Nitpick Exotic Type Family
Nitpick provides deep support for advanced mathematical concepts beyond standard binary computation.
1. Ternary and Nonary Logic
For systems interfacing with optical computing or specific ML hardware, Nitpick provides types for Base-3 (Ternary) and Base-9 (Nonary) logic.
Balanced Ternary
(trit and tryte)
Instead of standard binary (0, 1), balanced ternary uses
three states: 1, 0, and
-1. * trit : A single balanced
ternary digit (-1, 0, 1). * tryte : Exactly 10
trits (representing 3^10 values).
Literals: trit and
tryte support two forms of literals depending
on the use-case: 1. Standard Decimal: For
general mathematical use, you can assign standard decimal
integers directly (e.g., -1). The compiler
translates this to ternary under the hood. 2.

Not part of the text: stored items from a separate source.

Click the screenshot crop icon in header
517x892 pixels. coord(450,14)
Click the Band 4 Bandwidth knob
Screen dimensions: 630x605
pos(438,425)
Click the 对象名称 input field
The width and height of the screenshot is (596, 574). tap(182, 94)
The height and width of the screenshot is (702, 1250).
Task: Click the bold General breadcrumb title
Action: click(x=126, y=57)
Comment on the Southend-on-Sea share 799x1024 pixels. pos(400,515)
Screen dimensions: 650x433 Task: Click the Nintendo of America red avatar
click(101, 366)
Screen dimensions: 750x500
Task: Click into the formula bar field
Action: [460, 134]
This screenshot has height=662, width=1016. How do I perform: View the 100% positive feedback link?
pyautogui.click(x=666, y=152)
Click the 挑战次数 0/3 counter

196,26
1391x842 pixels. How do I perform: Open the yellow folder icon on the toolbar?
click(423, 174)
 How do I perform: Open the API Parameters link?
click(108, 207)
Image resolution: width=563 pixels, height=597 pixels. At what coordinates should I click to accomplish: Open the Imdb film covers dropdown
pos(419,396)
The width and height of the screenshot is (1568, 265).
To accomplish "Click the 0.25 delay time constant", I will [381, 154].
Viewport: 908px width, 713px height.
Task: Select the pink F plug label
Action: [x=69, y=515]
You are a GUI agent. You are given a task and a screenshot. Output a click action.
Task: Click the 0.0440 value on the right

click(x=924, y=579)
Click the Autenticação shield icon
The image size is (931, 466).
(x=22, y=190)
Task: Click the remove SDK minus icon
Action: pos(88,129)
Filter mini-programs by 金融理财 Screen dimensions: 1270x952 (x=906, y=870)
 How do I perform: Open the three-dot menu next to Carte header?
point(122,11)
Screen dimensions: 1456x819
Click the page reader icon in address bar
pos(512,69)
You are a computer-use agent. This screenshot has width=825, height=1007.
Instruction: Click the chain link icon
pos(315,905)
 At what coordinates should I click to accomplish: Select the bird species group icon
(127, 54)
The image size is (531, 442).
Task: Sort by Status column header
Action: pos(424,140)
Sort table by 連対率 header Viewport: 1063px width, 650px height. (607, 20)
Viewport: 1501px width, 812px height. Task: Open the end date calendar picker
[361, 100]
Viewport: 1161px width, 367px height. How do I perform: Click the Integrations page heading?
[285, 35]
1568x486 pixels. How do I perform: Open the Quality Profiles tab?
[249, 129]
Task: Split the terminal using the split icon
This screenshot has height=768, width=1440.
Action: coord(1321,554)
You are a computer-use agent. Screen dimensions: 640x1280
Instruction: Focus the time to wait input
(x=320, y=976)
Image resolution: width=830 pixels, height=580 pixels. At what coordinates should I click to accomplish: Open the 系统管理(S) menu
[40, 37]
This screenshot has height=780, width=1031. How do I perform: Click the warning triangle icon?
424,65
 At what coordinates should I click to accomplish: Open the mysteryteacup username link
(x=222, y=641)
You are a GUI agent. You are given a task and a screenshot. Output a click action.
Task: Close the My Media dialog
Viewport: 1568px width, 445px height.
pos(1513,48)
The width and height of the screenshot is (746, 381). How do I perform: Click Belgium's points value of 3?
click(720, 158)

Ternary Sequence Suffix (t,
tri, ter): For low-level
logic gating where the structural pattern of the trits
matters, you can write explicit ternary sequences. The
sequence uses 1, 0, and
T (where T represents -1). To
indicate a ternary literal, you must append t,
tri, or ter to the end of the
sequence.
// Standard decimal literal (simple value assignment)
trit:simple = -1;
tryte:block = 59048;
// Explicit ternary sequence using suffix (for bitmasking)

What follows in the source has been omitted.